Quattro mila operai licenziati se il governo non interviene sul costo dell’energia elettrica in Sardegna. Regione in cui il prezzo medio di acquisto è molto più alto rispetto al resto d’Italia. In una settimana di settembre 2009, il prezzo medio di vendita in Italia era  pari al 55.85 €/megavattore (secondo i dati del GEM gestore del mercato elettrico) mentre  in Sardegna si aggirava sui 93,55 euro per MhW . 

La grande industria energivora sarda legata soprattutto al settore primario di alluminio-piombo-zinco e chimica rischia il collasso, perchè dal 17 novembre 2009, scade la misura temporanea di sconto sul prezzo dell’energia, scattata un anno fa. Per di più l‘Europa crede che questa misura, violi le regole della concorrenza e ha aperto una procedura d’infrazione che potrebbe costare fino a 600 milioni di Euro alle imprese. 

Scajola, ministro dello sviluppo economico, insieme a Berlusconi, sceso in campo per le elezioni regionali sarde, pensavano di risolvere il problema con Virtual Power Plant un impianto di generazione virtuale costituito da tanti piccoli impianti di generazione distribuiti sul territorio, attuabile in “n” anni. 

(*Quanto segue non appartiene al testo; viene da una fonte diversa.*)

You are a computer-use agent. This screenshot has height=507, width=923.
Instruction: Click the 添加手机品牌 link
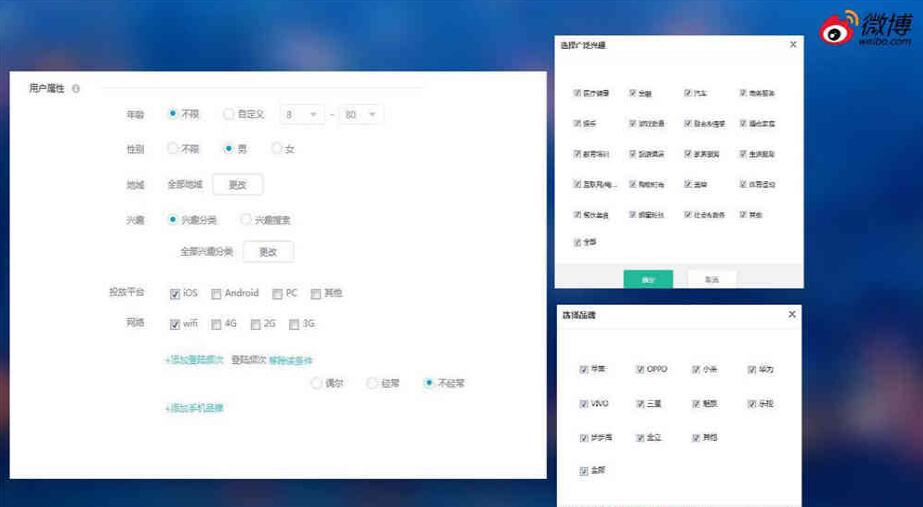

Il Virtual Power Plant, che avrebbe dovuto consentire l’acquisto di energia elettrica a prezzo agevolato, si è rivelato inadeguato e ha spinto il ministro dello sviluppo economico a dichiarare “di avere elaborato una nuova strategia di intervento”  che avrebbe illustrato nella sua visita in Sardegna programmata per il 3 novembre. Visita che il ministro ha poi rinviato per “problemi di salute” a data da stabilirsi.

C’è chi di tempo non ne può aspettare e sono gli operai della Alcoa di Portovesme, in Sardegna, che hanno manifestato a Roma, scontrandosi con le forze di polizia, pur di avere una risposta dal governo che latita senza giustificazione.